- Abbreviation: ASPIRASI
- President: Freedy Misin (acting)
- Chairman: Jane Anak Dripin
- Founder: Patau Rubis
- Founded: 8 October 1996 (Sarawak) 6 January 2012 (Sabah) 24 January 2020 (renamed as ASPIRASI)
- Legalised: 26 January 2020 (Legalised as ASPIRASI)
- Split from: SNAP (Sarawak, 1996) PKR (Sabah, 2012)
- Preceded by: State Reform Party (STAR)
- Succeeded by: Homeland Solidarity Party (STAR) (in Sabah since 2016 and minor branch in Kuala Lumpur under Jeffrey Kitingan faction in 2020)
- Headquarters: 262, Jalan Batu Kawa, 93500 Kuching, Sarawak
- Ideology: • Regionalism • Multiracialism • MA63 rights • Self-determination • Anti-Peninsula based parties
- Political position: Centre-left
- National affiliation: United Borneo Alliance (2012–2015); Gabungan Anak Sarawak (GAGAS) (2018–2023); Gagasan Sarawak Progresif (since 2026);
- Slogan: Parti Adup Ta (Bidayuh: Our own party)
- Dewan Negara:: 0 / 70
- Dewan Rakyat:: 0 / 31 (Sarawak seats)
- Sarawak State Legislative Assembly:: 0 / 82
- Premier of Sarawak:: 0 / 1

Website
- Parti Aspirasi Rakyat Sarawak on Facebook Parti Aspirasi Rakyat Sarawak on Facebook

= Parti Aspirasi Rakyat Sarawak =

Political party of Sarawak, Malaysia

The Sarawak People's Aspiration Party ("Parti Aspirasi Rakyat Sarawak", abbreviated ASPIRASI) is a centre-left political party based in Sarawak, Malaysia, renamed and rebranded from their former organisation faction, State Reform Party abbreviated as STAR.

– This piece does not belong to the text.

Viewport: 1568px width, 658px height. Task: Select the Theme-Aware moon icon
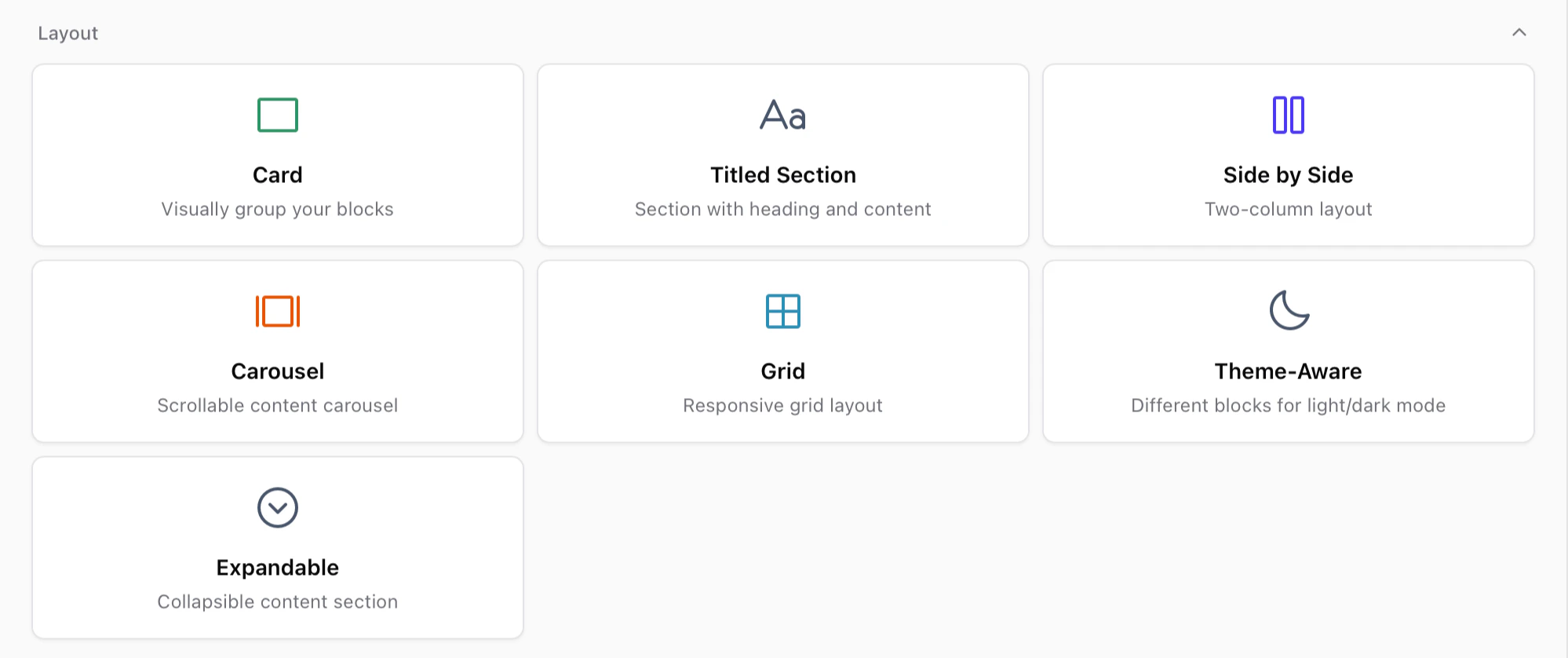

==Background and party establishment history==

Logos and Flags of Party
State Reform Party original logo (1996–2020)

The party began as the State Reform Party (STAR) in the 1996 founded by Patau Rubis after he was expelled from Sarawak National Party for endorsing an independent candidate in 1996 general election. It used a 9-pointed star derived from the state flag as its logo. The party contested in the 2016 state elections under the STAR logo, failing to win a single seat.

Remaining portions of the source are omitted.